Task directions: Where an image appears, leave it out; otherwise repeat the data exactly.

(Stored records)
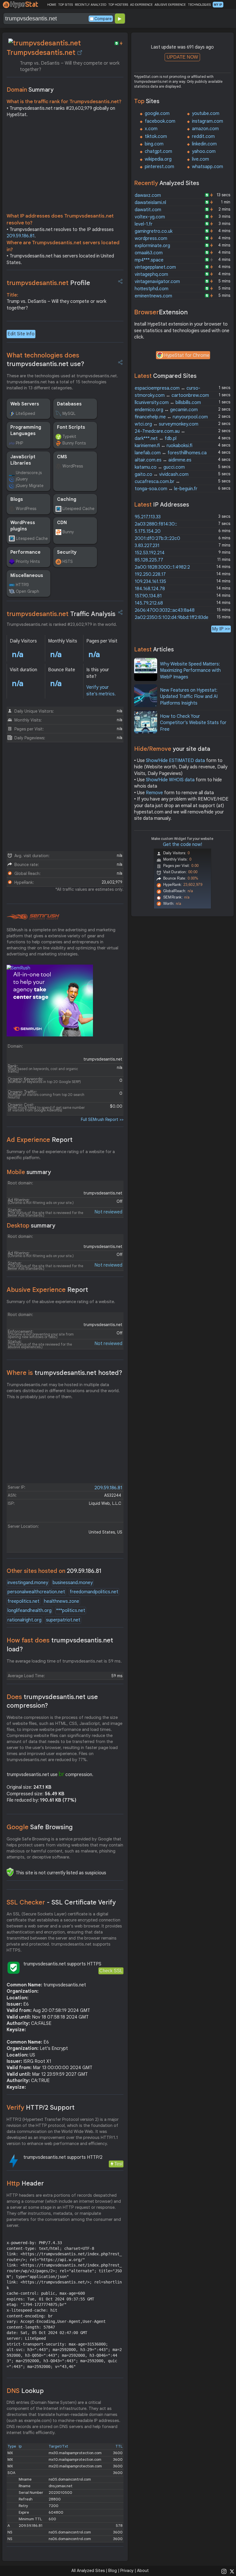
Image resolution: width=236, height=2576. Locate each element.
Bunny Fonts (74, 443)
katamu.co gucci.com (160, 467)
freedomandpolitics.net (94, 1592)
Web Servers (24, 404)
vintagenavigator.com (157, 281)
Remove (154, 793)
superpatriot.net (63, 1620)
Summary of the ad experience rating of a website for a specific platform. (61, 1154)
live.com (200, 159)
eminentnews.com (153, 296)
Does (52, 1701)
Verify (41, 2107)
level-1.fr (144, 224)
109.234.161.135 (150, 581)
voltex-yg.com (150, 217)
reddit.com (203, 136)
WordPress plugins (22, 526)
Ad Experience (40, 1140)
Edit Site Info (21, 334)
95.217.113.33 (148, 517)
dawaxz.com (148, 195)
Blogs (16, 499)
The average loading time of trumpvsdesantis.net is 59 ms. (64, 1661)
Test (118, 2163)
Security (67, 552)
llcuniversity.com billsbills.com (168, 402)
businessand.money (73, 1583)
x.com (151, 129)
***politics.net (70, 1610)
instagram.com (207, 121)
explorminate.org (152, 246)
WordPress (72, 466)
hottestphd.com (151, 289)
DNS (25, 2391)
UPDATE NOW (182, 57)
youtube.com (205, 113)
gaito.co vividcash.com (162, 474)
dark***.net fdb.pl (155, 438)
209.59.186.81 (21, 236)
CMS (62, 457)
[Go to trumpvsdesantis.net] (79, 52)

Exercise response:
Image resolution: width=236, height=2576. Locate each element.
Bunny Fonts (74, 443)
katamu.co gucci.com (160, 467)
freedomandpolitics.net (94, 1592)
Web Servers (24, 404)
vintagenavigator.com (157, 281)
Remove (154, 793)
superpatriot.net (63, 1620)
Summary of the ad experience rating of a website for a specific platform. (61, 1154)
live.com (200, 159)
eminentnews.com (153, 296)
Does (52, 1701)
Verify (41, 2107)
level-1.fr (144, 224)
109.234.161.135 (150, 581)
voltex-yg.com (150, 217)
reddit.com (203, 136)
WordPress plugins (22, 526)
Ad Experience (40, 1140)
Edit Site Info (21, 334)
95.217.113.33 (148, 517)
dawaxz.com (148, 195)
Blogs (16, 499)
The average loading time of trumpvsdesantis.net is 59 ms. (64, 1661)
Test (118, 2163)
Security (67, 552)
llcuniversity.com billsbills.com (168, 402)
businessand.money (73, 1583)
x.com (151, 129)
***politics.net (70, 1610)
instagram.com (207, 121)
explorminate.org (152, 246)
WordPress (72, 466)
hottestphd.com (151, 289)
DNS (25, 2391)
UPDATE NOW (182, 57)
youtube.com (205, 113)
gaito.co vividcash.com (162, 474)
dark***.net fdb.pl (155, 438)
209.59.186.81 (21, 236)
CMS (62, 457)
[Go to trumpvsdesantis.net] (79, 52)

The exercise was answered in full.